Currently we might call into filesystem or pager code when completing a
non-dump CCB, which typically results in assertion failures or
deadlocks when dumping. D4647 attempted to handle this with a dedicated
CAM doneq, but as was pointed out in the review, that solution may cause
us to fail to unfreeze the device after an error. Try to handle the
problem a different way: filter non-dump CCBs in xpt_done_process(), and
attempt to unfreeze the devq after an error if we're running after a
panic. Stash non-dump CCBs on a list so that they can be inspected
during a debugging session.
Details
pho@ confirmed that the patch resolved one reproducible instance of
the problem.
Diff Detail
- Lint
Lint Passed - Unit
No Test Coverage - Build Status
Buildable 16881 Build 16758: arc lint + arc unit
Event Timeline
sys/cam/cam_xpt.c | ||
---|---|---|
5489 | dumping || SCHEDULER_STOPPED() is what we use elsewhere in cam_xpt.c to do the polling for the dump. We do this so that we can break to the debugger and call doadump(). In that case, dumping is true, but SCHEDULER_STOPPED() isn't. As such, I think the right test here is just 'dumping'. I'm racking my brains, and having trouble recalling when SCHEDULER_STOPPED would be true w/o dumping being true, but the comment says shutdown_post_sync() callback which I think we do things like idle the drive so that (some?) SSDs flush their SMART data because this is a clean shutdown. If you have && here, those callbacks don't get called... I need to study more to see if this is an issue or not. |
sys/cam/cam_xpt.c | ||
---|---|---|
5489 | Also, do you want the callbacks called from call to 'doadump'? |
sys/cam/cam_xpt.c | ||
---|---|---|
5489 | I don't think we want to execute this code if someone breaks into the debugger and calls doadump directly. Suppose a non-dump CCB gets stashed in the stailq in that case. After we leave the debugger, that CCB will never be completed and the system will likely hang. Either way, calling doadump from the debugger before a panic is fundamentally less reliable than dumping after a panic, and I'm really only trying to improve the latter case. That was my rationale for using &&. I don't quite follow the comment about post_sync callbacks. They are invoked before doadump() is called, so I don't see how the && affects them in any way. |
sys/cam/cam_xpt.c | ||
---|---|---|
5489 | You'll need to update the comment then. Say specifically, we aren't stopping the calls during a manual dump, and this only stops the calls after we've paniced and started the actual dump. post_sync_callbacks will run with this change, which we need them to. They will run with polling, but that still goes through this callback... |
So I'm still uneasy about this.
Why are we doing this at the lowest levels? Some of the CCBs that might be completed are for components that are fine during a dump. This is an upper layer problem, not a CAM problem. Wouldn't it make more sense to do this in biodone or bufdone? That way we don't have to worry about tagging every last little thing with CAM_CCB_DUMP that needs it. Since we're doing the dump, that won't go through the upper layers at all. If we put the block at the entry to geom, or the exit from geom, that would accomplish the same thing.

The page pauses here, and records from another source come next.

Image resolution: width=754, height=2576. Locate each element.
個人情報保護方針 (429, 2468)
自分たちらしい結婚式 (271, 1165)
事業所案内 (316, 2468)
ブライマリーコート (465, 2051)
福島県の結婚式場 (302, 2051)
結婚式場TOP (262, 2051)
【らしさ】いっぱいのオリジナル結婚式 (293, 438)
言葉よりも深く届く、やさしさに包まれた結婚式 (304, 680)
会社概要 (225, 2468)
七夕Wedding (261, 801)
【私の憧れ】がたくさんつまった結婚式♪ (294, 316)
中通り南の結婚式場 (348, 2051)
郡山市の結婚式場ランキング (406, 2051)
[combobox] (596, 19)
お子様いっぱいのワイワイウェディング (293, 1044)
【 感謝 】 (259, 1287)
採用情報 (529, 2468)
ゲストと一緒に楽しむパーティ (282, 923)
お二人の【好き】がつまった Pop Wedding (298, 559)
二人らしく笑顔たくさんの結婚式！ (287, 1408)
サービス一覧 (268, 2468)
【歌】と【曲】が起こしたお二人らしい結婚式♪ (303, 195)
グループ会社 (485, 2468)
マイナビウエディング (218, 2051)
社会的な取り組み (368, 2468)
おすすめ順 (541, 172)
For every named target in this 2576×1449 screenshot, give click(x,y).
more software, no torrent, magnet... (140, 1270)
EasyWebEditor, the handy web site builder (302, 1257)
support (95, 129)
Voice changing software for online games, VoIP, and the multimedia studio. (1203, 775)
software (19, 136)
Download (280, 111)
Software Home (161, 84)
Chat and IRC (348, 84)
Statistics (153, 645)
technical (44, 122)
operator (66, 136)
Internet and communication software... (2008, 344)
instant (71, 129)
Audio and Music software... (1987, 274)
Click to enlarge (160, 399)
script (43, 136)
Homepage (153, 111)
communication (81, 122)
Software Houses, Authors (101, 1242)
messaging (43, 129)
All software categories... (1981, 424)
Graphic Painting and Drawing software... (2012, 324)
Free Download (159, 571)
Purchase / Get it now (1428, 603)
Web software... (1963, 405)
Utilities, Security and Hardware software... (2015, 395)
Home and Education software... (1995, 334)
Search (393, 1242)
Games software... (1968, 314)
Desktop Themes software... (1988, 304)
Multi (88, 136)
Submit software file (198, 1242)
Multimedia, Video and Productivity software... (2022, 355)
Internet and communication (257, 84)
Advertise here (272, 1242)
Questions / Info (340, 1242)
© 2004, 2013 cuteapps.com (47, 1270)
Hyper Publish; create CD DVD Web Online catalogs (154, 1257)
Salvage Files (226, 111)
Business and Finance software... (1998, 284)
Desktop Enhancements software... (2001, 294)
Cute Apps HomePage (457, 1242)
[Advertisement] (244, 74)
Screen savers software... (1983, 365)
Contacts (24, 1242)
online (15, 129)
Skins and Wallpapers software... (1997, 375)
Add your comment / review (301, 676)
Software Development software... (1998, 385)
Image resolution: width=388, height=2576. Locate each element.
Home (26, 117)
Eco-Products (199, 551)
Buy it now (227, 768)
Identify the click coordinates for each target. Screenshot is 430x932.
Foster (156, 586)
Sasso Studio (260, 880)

Tagging things with CAM_CCB_DUMP means that this new mechanism is opt-in, so it's helping minimize the amount of code that might be executed in a panic+dump context. I don't really agree with the notion that tagging things with CAM_CCB_DUMP is arduous; all I had to do was look at adadump(), dadump() and ndadump(). Your suggestion means that kernel code has to opt out instead. So for example, cam_iosched_bio_done() has to work in panic context. It does now, but there's no way to enforce that constraint, so if that stops being true in the future we'll have a new failure mode. I think we end up playing whack-a-mole either way.
I'll grant that biodone() is a fairly central routine and that moving the check there is probably good enough to address 99% of the problems, so I'm ok with making that compromise if you still prefer.
I can't say that I like it, but it makes sense to me.
Proposed biodone() to me sounds like too high level to handle this, since GEOM transformations can be complicated enough to corrupt the system state. Plus some code like ZFS may not use it at all.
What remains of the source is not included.